The Court finds that plaintiff has submitted sufficient evidence to raise a triable issue of fact as to whether defendant should have known of the alleged hazard, and whether an experienced stevedore should have been able to discover and mitigate such a hazard.

C. Existence of Defect

Defendant asserts that summary judgment must be granted because "Plaintiff has failed to bring forth any evidence, whether circumstantial or direct, of her primary contention that the lashing rod was broken." Docket No. 32, Def. Rep at 3 (emphasis in original). The Court disagrees. The captain of the vessel testified that it is "impossible" for a lashing rod to fall out of the corner casting if it is properly inserted, Oelkers Dep. at 42:5-15, except that a lashing rod can come out of a corner casting if the "elephant's foot" tip of the rod is broken.

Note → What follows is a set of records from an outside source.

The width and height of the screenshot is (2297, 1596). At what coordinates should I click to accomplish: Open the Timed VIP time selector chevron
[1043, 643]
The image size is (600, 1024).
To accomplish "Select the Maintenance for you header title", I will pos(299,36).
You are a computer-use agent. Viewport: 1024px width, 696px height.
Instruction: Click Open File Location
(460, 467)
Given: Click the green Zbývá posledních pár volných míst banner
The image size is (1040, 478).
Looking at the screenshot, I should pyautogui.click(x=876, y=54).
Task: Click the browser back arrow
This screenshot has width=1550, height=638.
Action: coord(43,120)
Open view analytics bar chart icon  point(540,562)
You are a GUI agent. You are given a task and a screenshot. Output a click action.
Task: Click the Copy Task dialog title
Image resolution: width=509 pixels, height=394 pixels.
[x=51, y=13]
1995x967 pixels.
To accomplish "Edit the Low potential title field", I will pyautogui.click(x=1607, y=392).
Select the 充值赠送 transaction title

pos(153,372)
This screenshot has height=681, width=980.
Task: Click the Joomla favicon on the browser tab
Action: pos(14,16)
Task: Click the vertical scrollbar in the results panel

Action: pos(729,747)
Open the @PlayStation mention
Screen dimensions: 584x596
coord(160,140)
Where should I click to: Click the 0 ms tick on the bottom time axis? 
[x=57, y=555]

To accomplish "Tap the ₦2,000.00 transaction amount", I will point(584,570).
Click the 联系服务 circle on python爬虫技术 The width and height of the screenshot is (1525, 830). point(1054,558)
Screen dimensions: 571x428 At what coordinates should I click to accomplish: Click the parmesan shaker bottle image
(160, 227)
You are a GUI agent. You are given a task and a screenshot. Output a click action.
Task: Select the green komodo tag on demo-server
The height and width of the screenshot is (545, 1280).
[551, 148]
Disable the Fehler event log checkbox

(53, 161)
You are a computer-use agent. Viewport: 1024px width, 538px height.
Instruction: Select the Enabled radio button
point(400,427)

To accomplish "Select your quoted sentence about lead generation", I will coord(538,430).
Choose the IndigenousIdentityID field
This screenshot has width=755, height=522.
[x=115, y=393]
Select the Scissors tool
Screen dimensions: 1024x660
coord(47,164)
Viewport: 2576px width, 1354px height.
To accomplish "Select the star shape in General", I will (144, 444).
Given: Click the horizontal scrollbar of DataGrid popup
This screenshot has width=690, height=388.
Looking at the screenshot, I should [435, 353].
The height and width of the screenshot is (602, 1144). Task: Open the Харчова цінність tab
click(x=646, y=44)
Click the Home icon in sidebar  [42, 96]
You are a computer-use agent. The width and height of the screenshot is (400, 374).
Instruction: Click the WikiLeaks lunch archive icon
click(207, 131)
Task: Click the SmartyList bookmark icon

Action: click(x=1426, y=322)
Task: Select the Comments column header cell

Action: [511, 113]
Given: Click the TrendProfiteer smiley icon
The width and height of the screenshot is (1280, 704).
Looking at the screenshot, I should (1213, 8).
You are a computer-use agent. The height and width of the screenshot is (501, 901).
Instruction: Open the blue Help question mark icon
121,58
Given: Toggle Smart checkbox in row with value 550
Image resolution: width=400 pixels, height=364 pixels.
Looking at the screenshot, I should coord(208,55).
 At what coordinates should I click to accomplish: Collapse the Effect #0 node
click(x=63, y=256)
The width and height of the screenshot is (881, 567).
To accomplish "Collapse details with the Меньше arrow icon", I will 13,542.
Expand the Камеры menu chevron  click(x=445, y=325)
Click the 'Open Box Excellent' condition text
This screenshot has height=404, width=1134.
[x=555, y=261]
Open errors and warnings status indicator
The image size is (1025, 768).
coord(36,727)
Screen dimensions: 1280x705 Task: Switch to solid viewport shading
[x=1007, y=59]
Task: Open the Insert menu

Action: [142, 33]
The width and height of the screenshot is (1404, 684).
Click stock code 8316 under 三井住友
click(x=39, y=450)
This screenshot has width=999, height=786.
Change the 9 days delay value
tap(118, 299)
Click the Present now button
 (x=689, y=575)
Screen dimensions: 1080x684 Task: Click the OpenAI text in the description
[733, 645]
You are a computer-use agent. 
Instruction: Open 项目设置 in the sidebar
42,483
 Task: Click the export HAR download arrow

Oelkers Dep. at 46:1-11. This tends to show that the lashing rod was not inserted properly, or was broken, and thus creates a triable issue of fact as to whether there was some unreasonably hazardous condition on the vessel when plaintiff commenced her lashing operations.

CONCLUSION

Genuine issues of fact exist as to (1) whether the accident was caused by a defect to the lashing rod, (2) whether the lashing gear was part of the stowage or the ship's equipment, (3) whether defendant should have known of the hazardous condition, (4) whether an experienced stevedore should have been able to anticipate and mitigate the hazardous condition. Accordingly, the Court DENIES defendant's motion for summary judgment.

IT IS SO ORDERED.

FootNotes


1. "Proof of unseaworthiness required no proof of fault on the part of the shipowner other than an unsafe, injury-causing condition on the vessel. This was true even though the condition was caused, created, or brought into play by the stevedore or its employees." Scindia Steam Nav. Co. v. De Los Santos, 451 U.S. 156, 164-65(1981).
2. Such a duty may attach in limited circumstances when there is a "contract provision, positive law, or custom to the contrary." Scindia Steam 451 U.S. at 172.
3. As noted above, the Court finds that there is conflicting evidence as to whether the location of the hazard should be properly classified as existing within the stowage or as part of ship's equipment.
4. Courts have looked to the Safety Code when determining the duties of the parties under the Act. See Estate of Ross v. M/V Stuttgart Exp., No. C-08-03989 JCS, 2011 WL 9311, at *2 (N.D. Cal. Jan. 3, 2011). Both parties in this case agree that the Code provides persuasive guidance on this issue. Def. Mot. at 4 nt. 3; Pl. Opp'n at 5 nt. 3.